Note: you may need to restart the kernel to use updated packages.


In [None]:
import pandas as pd
from wordcloud import WordCloud
import matplotlib.pyplot as plt
from collections import Counter
from nltk.util import ngrams
from nltk.corpus import stopwords
from nltk.tokenize import word_tokenize
import nltk

In [None]:
# Ensure 'punkt' and 'stopwords' are downloaded
nltk.download('punkt')
nltk.download('stopwords')

# Load dataset
data = pd.read_csv('/Users/zwl77/newdata/csv/BBC clean.csv') 

# Define a function to tokenize and remove stopwords
stop_words = set(stopwords.words('english'))
def tokenize_and_filter(text):
    if pd.isna(text):
        return []
    else:
        return [word.lower() for word in word_tokenize(text) if word.isalpha() and word.lower() not in stop_words]

# Apply tokenization to the 'Comment' column
data['tokens'] = data['Comment'].apply(tokenize_and_filter)

# Flatten the list of tokens into a single list
all_tokens = [token for sublist in data['tokens'] for token in sublist]

# Define a function to filter out unwanted bigrams
def is_unwanted_bigram(bigram):
    unwanted_bigrams = [('looks', 'like'), ('look', 'like')]
    return bigram in unwanted_bigrams

filtered_bigrams = [bigram for bigram in ngrams(all_tokens, 2) if not is_unwanted_bigram(bigram)]
bigrams = Counter(filtered_bigrams)

# Create word cloud for single words
wordcloud_words = WordCloud(width=800, height=400, background_color='white').generate_from_frequencies(Counter(all_tokens))
plt.figure(figsize=(15, 7))
plt.imshow(wordcloud_words, interpolation='bilinear')
plt.title('Word Frequency Word Cloud')
plt.axis('off')
plt.show()

# Display top 20 most common words
print("Top 20 Words:")
print(Counter(all_tokens).most_common(20))

# Generate and count trigrams
trigrams = Counter(ngrams(all_tokens, 3))

# Convert bigrams and trigrams to a format suitable for WordCloud
bigrams_for_wordcloud = {'_'.join(bigram): freq for bigram, freq in bigrams.items()}
trigrams_for_wordcloud = {'_'.join(trigram): freq for trigram, freq in trigrams.items()}

# Merge frequencies of bigrams and trigrams
combined_grams_for_wordcloud = bigrams_for_wordcloud.copy()
combined_grams_for_wordcloud.update(trigrams_for_wordcloud)

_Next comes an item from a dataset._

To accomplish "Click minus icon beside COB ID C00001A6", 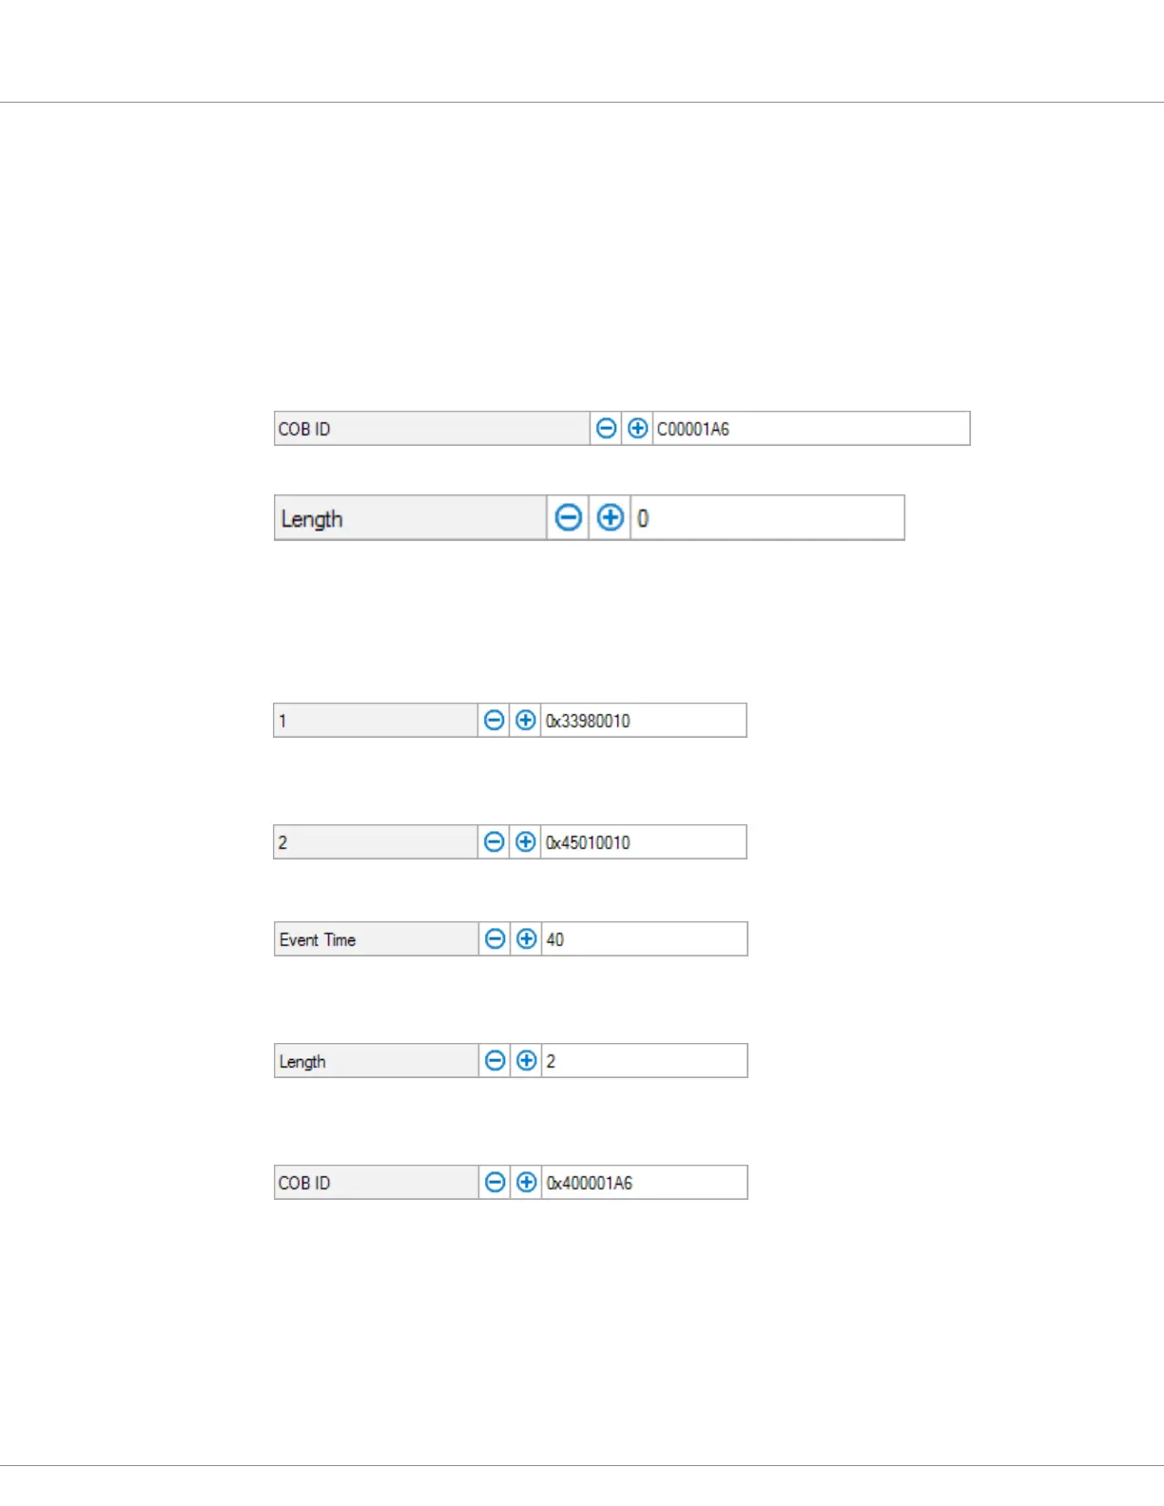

# Create word cloud for bigrams and trigrams
wordcloud_grams = WordCloud(width=800, height=400, background_color='white').generate_from_frequencies(combined_grams_for_wordcloud)
plt.figure(figsize=(15, 7))
plt.imshow(wordcloud_grams, interpolation='bilinear')
plt.title('Bigrams and Trigrams Frequency Word Cloud')
plt.axis('off')
plt.show()

# Display top 20 bigrams and trigrams
print("Top 20 Bigrams:")
print(bigrams.most_common(20))
print("Top 20 Trigrams:")
print(trigrams.most_common(20))

# Define themes and keywords for categorization
themes = {
    'conflict_and_regional_politics': [
        ('war', 'crimes'), ('war', 'crime'), ('controlled', 'demolition'), 
        ('middle', 'east'), ('west', 'bank'), ('israel', 'palestine'), 
        ('palestinian', 'people'), ('like', 'israel', 'palestine'), 
        ('like', 'controlled', 'demolition')
    ],
    'human_rights_and_social_issues': [
        ('innocent', 'people'), ('human', 'rights'), ('people', 'gaza'), 
        ('human', 'shields'), ('refugee', 'camp'), ('two', 'state', 'solution'), 
        ('free', 'free', 'palestine')
    ],
    'historical_and_cultural_references': [
        ('years', 'ago'), ('year', 'old'), ('sunan', 'abi', 'dawud'), 
        ('abi', 'dawud', 'sahih'), ('dawud', 'sahih', 'narrated'), 
        ('sahih', 'narrated', 'sunan'), ('narrated', 'sunan', 'abi')
    ],
    'blessings_and_support': [
        ('god', 'bless'), ('bless', 'israel'), ('support', 'israel'), 
        ('free', 'palestine'), ('palestine', 'free'), ('god', 'bless', 'israel'), 
        ('free', 'palestine', 'free'), ('palestine', 'free', 'palestine'), 
        ('israel', 'god', 'bless')
    ]
}

# Function for categorizing and counting bigrams and trigrams
def categorize_and_count(bigrams_counts, trigrams_counts, themes):
    # Initialize a dictionary to hold theme counts
    theme_counts = {theme: 0 for theme in themes}

    # Count bigrams and trigrams for each theme
  
    return theme_counts

# Count bigrams and trigrams according to themes
theme_counts = categorize_and_count(bigrams, trigrams, themes)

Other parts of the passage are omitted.